Quantum dichotomies and coherent thermodynamics beyond first-order asymptotics
Patryk Lipka-Bartosik, Christopher T. Chubb, Joseph M. Renes, Marco Tomamichel, Kamil Korzekwa
TL;DR
This work develops a unified second-order framework for comparing quantum statistical models via transformations of quantum dichotomies, covering small, moderate, large, and zero-error regimes. By introducing the sesquinormal distribution and pinched hypothesis testing, it derives explicit transformation rates for arbitrary inputs and commuting outputs, and shows that thermal operations attain these rates for Gibbs-state targets in coherent thermodynamics.
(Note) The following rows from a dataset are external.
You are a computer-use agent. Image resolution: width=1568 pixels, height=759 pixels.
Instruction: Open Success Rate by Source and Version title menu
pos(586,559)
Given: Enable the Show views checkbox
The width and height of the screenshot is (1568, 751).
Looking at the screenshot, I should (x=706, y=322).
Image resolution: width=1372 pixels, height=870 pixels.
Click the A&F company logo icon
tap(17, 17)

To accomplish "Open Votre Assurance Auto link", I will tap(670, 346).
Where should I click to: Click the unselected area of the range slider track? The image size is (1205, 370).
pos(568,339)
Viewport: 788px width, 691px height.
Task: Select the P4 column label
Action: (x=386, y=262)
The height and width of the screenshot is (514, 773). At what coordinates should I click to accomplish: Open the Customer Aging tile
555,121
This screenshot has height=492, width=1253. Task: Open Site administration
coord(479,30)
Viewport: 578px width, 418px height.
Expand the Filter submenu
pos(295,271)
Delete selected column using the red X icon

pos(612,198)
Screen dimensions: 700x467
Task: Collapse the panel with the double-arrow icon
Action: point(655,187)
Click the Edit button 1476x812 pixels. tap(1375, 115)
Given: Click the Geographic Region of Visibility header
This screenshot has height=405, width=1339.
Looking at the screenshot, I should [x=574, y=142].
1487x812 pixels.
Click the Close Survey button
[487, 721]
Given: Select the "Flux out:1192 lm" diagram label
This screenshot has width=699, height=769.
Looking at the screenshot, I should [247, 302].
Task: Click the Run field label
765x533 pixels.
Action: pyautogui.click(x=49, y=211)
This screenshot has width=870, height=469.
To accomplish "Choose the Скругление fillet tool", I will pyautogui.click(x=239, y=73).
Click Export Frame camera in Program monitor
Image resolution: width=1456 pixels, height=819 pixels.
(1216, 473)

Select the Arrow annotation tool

The results reveal resonance phenomena that can dramatically reduce finite-size dissipation, and extend to entanglement transformations under LOCC, providing quantum-thermodynamic laws beyond the thermodynamic limit. The approach connects quantum hypothesis testing with resource theories, offering practical insights for finite-size quantum thermodynamics, coherence-enabled protocols, and entanglement manipulation.
Abstract
We address the problem of exact and approximate transformation of quantum dichotomies in the asymptotic regime, i.e., the existence of a quantum channel $\mathcal E$ mapping $ρ_1^{\otimes n}$ into $ρ_2^{\otimes R_nn}$ with an error $ε_n$ (measured by trace distance) and $σ_1^{\otimes n}$ into $σ_2^{\otimes R_n n}$ exactly, for a large number $n$. We derive second-order asymptotic expressions for the optimal transformation rate $R_n$ in the small, moderate, and large deviation error regimes, as well as the zero-error regime, for an arbitrary pair $(ρ_1,σ_1)$ of initial states and a commuting pair $(ρ_2,σ_2)$ of final states. We also prove that for $σ_1$ and $σ_2$ given by thermal Gibbs states, the derived optimal transformation rates in the first three regimes can be attained by thermal operations. This allows us, for the first time, to study the second-order asymptotics of thermodynamic state interconversion with fully general initial states that may have coherence between different energy eigenspaces. Thus, we discuss the optimal performance of thermodynamic protocols with coherent inputs and describe three novel resonance phenomena allowing one to significantly reduce transformation errors induced by finite-size effects. What is more, our result on quantum dichotomies can also be used to obtain, up to second-order asymptotic terms, optimal conversion rates between pure bipartite entangled states under local operations and classical communication.